After we finish writing the magic table or make any changes to the related files, we use dbt compile to compile the entire dbt project and regenerate the SQL for the magic table.

To avoid confusion, let's list the main steps again:

First-time initialization and execution steps:

# Install pipenv environment
pipenv install

# Activate pipenv environment
pipenv shell

# Initialize dbt
dbt init

# Add or modify files

# Compile dbt
dbt compile

Subsequent daily execution steps after the initialization:

# Activate pipenv environment
pipenv shell

# Add or modify files

# Compile dbt
dbt compile

While writing and debugging a new magic table, you may need to adjust and modify related files repeatedly. In this case, you can execute dbt compile multiple times. If there are any compilation errors, make the necessary changes based on the error messages. Once the compilation is successful, copy the generated SQL statements to Dune for actual query testing to ensure that the SQL works correctly and produces the expected results.

The Magic Table to Create in This Tutorial

The purpose of this tutorial is to enable everyone to quickly learn how to build a magic table using a simple example. Previously, when the Space ID on the BNB chain launched domain registration, I created a Space ID data dashboard (SpaceID - BNB Domain). At that time, the Space ID only had a limited open Mint permission and users provided a lot of feedback as well as suggestions regarding the Mint rules. In response to this feedback, the SpaceID team continuously improved and upgraded its smart contracts. Within a few days, the contract for domain registration went through five major versions, from V3 to V7. This led to a problem where, to consolidate all currently registered SpaceID domain data, one had to query the data separately from the event log tables of these different contract versions and manually merge them using "Union All" operations. If you check the source code of my data dashboard queries, you'll find that most of them have a long CTE (Common Table Expression) to aggregate and merge domain registration events from different contract versions. For example: https://dune.com/queries/1239514/2124307. To keep it up to date, I had to make numerous modifications to these queries one by one, including incorporating data from new contract versions. In fact, the SpaceID project now has V8 and V9 domain registration contract versions, which are not included in my dashboard, making it outdated. If other users forked my queries and made adjustments, unfortunately, their queries would also be outdated.

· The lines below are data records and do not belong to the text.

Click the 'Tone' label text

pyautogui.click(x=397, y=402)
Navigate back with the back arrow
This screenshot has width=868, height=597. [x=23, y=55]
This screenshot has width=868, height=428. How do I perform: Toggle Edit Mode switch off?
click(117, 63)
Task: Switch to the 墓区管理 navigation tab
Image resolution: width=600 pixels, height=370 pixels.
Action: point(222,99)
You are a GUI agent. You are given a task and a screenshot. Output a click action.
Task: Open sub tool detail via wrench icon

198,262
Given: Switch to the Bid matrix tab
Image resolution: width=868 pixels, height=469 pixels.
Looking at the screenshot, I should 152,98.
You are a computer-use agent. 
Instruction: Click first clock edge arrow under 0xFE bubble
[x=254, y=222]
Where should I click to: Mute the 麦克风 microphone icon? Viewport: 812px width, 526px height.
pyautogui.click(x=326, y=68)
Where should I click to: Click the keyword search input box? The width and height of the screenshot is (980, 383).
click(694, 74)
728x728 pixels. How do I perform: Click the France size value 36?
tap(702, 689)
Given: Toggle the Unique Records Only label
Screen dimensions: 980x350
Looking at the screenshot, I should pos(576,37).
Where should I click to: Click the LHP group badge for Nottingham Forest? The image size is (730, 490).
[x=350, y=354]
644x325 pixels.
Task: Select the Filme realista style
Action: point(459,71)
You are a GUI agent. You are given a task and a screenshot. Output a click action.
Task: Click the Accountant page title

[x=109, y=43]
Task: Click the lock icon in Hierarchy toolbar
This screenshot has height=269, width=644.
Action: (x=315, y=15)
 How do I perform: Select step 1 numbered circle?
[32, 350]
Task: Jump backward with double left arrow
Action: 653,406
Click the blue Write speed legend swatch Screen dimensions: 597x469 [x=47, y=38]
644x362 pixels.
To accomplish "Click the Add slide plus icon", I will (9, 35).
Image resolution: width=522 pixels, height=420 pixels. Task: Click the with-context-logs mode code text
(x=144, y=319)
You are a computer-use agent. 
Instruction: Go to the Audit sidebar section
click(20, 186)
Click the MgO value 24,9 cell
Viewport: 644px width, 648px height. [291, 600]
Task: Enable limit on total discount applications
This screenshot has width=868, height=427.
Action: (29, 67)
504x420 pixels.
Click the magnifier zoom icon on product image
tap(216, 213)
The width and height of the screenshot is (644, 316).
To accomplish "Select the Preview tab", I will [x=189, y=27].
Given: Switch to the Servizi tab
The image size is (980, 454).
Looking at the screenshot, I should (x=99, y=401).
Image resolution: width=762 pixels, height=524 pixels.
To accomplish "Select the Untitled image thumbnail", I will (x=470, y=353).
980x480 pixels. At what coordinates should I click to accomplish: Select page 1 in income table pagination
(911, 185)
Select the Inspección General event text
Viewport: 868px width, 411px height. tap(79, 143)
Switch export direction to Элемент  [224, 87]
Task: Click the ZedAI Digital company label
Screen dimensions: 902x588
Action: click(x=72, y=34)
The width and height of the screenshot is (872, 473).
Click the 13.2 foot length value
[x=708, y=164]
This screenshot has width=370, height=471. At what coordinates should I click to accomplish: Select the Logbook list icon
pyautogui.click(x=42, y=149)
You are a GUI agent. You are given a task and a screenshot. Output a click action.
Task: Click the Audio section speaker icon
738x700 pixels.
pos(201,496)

In such a case, if we build a magic table for domain registration events (actually a view), all queries can be written directly based on this magic table. When a new smart contract version is released, we only need to modify and update the definition of the magic table and submit a PR (Pull Request) for review. Once the PR is approved and merged, the data in the magic table will be automatically updated. All queries using this magic table will not require any changes. In contrast, without a magic table, my queries, as well as the queries generated by others who forked my queries, would have to be modified one by one. From here, we can see the benefits of building a magic table.

So, what we are going to do here is to build a magic table that includes all Space ID domain registration information on the bnb blockchain of the spaceid project.

Creating Directory Structure and Files

Once we have determined what magic table we want to create, we can start working on it. When using Git, it's a good practice to always develop in a separate branch. I recommend everyone follows this approach. Let's create a new working branch called add_bnb_spaceid in the local cloned spellbook repository:

git checkout -b add_bnb_spaceid

Now we are automatically switched to the new git working branch add_bnb_spaceid. We can begin creating the directory structure and files required for the magic table.

For project-based magic tables, they are stored in the /spellbook/models directory using the format [project_name]/[blockchain_name]. All names should be in lowercase, and words should be separated by underscores. For example: /spellbook/models/[project_name]/[blockchain_name]. In this case, our project name is spaceid, and the blockchain name is bnb, so the complete directory structure for our magic table is: /spellbook/models/spaceid/bnb/.

Please navigate to the models directory and create a subdirectory called spaceid within it. Then, go inside this newly created directory and create another subdirectory called bnb.

The magic table files should be named as follows:

  • For schema files: [project_name]_[blockchain]_schema.yml
  • For dependency source files: [project_name]_[blockchain]_sources.yml
  • For the SQL file of the magic table: [project_name]_[blockchain]_[spell_name].sql

Here, spell_name is the name of the magic table we want to create. We will use registrations as the name.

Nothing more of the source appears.